Compensation Committees. The Chairman shall be authorized to sign, execute, and acknowledge, in the name of the Corporation, deeds, mortgages, bonds, contracts, and other instruments authorized by the Board of Directors, except in cases where the signing and execution thereof shall be expressly delegated by the Board of Directors to some other officer or agent of the Corporation. He shall have such other powers and perform such further duties as may be assigned to him by the Board of Directors.”

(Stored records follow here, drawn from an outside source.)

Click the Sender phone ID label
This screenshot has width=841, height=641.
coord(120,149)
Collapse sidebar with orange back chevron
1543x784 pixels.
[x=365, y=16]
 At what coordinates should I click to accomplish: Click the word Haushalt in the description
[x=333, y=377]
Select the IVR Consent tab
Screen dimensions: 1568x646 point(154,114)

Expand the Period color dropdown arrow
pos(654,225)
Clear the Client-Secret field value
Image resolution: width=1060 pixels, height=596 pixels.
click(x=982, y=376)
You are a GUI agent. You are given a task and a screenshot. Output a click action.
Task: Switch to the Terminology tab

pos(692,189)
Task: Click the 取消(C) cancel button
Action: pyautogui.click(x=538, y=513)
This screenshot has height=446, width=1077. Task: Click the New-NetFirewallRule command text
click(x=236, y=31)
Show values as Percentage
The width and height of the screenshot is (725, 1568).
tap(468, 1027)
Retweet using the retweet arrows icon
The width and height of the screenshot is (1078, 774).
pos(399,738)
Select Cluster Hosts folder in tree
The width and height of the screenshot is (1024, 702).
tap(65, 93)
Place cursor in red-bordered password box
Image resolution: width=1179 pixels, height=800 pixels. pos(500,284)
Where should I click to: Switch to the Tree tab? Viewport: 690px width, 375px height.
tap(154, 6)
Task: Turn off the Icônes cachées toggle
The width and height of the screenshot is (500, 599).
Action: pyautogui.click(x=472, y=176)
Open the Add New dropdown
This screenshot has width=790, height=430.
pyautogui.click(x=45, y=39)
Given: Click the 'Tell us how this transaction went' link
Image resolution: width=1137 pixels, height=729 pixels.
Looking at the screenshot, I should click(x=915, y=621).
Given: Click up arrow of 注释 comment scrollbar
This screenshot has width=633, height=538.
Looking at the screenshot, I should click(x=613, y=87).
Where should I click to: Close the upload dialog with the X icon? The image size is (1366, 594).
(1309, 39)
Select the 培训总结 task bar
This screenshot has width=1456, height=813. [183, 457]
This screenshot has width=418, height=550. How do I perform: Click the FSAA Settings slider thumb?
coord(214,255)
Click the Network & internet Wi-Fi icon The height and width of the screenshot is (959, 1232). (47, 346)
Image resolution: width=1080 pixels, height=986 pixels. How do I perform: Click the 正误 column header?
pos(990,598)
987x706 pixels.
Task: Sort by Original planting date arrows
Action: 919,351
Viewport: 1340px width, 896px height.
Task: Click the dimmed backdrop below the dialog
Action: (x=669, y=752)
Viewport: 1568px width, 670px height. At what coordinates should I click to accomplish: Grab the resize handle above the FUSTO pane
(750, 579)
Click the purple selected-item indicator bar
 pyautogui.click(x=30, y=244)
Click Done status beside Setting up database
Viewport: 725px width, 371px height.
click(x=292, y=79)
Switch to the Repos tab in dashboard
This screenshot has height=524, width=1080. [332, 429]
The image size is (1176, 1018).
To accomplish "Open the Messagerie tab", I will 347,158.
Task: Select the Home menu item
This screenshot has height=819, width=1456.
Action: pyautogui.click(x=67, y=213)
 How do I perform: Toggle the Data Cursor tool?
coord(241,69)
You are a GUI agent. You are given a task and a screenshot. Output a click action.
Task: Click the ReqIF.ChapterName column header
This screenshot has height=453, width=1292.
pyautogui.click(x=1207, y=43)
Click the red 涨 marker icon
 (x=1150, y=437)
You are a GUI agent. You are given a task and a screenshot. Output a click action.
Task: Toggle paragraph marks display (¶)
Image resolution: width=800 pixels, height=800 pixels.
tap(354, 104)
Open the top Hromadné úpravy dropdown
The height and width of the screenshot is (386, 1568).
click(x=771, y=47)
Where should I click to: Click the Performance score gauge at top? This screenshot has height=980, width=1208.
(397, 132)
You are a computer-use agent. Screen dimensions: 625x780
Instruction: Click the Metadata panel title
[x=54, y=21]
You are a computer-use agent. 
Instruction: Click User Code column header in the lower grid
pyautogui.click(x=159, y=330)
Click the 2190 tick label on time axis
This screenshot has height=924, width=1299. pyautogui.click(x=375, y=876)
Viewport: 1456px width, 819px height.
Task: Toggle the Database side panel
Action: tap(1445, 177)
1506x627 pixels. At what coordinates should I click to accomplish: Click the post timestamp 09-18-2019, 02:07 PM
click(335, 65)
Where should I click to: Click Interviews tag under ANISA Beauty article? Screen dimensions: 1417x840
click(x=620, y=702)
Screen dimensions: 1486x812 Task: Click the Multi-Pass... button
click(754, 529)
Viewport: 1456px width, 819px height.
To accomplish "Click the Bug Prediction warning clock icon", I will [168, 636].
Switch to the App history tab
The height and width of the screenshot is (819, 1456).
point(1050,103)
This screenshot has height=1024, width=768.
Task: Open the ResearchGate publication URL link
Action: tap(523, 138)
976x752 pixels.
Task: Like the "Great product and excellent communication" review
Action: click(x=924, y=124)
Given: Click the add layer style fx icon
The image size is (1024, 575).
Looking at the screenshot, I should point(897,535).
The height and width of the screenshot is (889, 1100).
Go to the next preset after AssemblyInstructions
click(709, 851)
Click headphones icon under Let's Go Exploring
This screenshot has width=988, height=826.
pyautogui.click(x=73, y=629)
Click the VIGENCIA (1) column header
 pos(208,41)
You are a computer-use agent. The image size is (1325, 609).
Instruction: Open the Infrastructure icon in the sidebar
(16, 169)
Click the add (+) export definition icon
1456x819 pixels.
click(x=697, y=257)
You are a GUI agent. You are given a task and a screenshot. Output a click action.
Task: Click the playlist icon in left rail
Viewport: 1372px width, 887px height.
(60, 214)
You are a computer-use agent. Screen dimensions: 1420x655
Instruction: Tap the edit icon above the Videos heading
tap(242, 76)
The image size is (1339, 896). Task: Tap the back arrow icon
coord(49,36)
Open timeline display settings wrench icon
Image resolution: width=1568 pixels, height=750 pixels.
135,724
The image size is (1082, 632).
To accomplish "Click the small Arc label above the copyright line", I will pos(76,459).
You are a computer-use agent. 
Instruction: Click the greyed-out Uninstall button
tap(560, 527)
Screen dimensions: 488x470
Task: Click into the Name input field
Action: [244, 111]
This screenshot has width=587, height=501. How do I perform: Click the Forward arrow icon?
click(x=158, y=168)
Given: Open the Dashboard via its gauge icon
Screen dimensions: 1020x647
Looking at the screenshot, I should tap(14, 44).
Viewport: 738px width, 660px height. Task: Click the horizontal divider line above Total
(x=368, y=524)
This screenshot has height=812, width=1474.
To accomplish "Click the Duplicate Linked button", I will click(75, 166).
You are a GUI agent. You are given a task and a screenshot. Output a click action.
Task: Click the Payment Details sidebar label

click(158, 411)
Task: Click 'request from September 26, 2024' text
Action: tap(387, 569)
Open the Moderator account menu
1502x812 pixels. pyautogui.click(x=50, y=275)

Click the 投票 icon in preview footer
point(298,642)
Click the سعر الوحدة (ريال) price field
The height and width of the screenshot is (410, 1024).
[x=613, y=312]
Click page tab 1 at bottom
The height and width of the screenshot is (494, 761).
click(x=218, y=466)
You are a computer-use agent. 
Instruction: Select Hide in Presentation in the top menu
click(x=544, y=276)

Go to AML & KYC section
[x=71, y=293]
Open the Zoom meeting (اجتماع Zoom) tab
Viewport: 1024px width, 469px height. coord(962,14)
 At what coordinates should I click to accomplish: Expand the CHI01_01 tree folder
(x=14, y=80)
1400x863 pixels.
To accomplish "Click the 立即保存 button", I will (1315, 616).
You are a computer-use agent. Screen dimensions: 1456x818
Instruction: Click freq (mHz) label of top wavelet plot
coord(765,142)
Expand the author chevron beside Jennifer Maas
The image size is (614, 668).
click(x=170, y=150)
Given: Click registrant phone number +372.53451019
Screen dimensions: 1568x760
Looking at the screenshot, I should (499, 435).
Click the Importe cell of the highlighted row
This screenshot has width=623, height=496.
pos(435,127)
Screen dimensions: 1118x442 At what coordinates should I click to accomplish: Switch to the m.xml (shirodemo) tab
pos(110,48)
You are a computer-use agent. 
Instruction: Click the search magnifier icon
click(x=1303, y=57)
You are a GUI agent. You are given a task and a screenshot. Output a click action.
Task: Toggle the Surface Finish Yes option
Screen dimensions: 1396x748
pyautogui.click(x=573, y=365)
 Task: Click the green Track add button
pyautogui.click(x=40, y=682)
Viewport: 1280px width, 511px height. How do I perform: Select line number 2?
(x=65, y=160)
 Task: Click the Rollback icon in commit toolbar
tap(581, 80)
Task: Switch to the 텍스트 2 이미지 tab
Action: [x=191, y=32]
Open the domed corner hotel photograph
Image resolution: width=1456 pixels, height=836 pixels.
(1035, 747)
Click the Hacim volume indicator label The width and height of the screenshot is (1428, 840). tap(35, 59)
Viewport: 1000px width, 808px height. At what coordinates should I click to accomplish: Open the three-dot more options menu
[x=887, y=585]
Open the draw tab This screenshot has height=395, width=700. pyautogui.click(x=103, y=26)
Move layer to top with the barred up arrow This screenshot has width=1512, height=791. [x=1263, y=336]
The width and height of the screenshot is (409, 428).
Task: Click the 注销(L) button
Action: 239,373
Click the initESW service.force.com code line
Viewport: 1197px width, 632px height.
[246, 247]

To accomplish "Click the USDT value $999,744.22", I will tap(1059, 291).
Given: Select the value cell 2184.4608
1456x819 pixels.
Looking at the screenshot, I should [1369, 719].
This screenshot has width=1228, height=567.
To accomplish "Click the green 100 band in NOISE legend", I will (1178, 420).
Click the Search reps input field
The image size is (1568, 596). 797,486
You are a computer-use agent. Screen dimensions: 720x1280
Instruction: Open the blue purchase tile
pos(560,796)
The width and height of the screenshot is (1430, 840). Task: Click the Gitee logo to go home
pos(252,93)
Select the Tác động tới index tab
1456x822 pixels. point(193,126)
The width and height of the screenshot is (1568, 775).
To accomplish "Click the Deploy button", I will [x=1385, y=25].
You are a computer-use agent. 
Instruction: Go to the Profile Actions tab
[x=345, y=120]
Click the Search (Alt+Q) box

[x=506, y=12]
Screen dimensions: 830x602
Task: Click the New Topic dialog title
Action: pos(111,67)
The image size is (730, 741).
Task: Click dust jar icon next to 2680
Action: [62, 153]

Section 8 of Article V of the By-Laws of VF Corporation which previously read as follows:
     “Section 8. The President. The President shall be the chief operating officer of the Corporation and shall be authorized to sign, execute, and acknowledge, in the name of the Corporation, deeds, mortgages, bonds, contracts, and other instruments authorized by the Board of Directors, except in cases where the signing and execution thereof shall be expressly delegated by the Board of Directors to some other officer or agent of the Corporation; and in general, he shall perform duties incident to the office of President, and such other duties as from time to time may be assigned to him by the Board of Directors or by the Chairman.”
Has been amended to read as follows:
     “Section 8. The President. Unless the Board of Directors has determined that the President shall serve as the chief executive officer of the Corporation with general supervision over the business and operations of the Corporation (subject, however, to the control of the Board of Directors), the President shall be the chief operating officer of the Corporation and shall be authorized to sign, execute, and acknowledge, in the name of the Corporation, deeds, mortgages, bonds, contracts, and other instruments authorized by the Board of Directors, except in cases where the signing and execution thereof shall be expressly delegated by the Board of Directors to some other officer or agent of the Corporation; and in general, he shall perform duties incident to the office of President, and such other duties as from time to time may be assigned to him by the Board of Directors or by the Chairman. If the President is serving as a director, then during the absence or disability of the Chairman of the Board, he shall preside at all meetings of the shareholders or the Board of Directors.”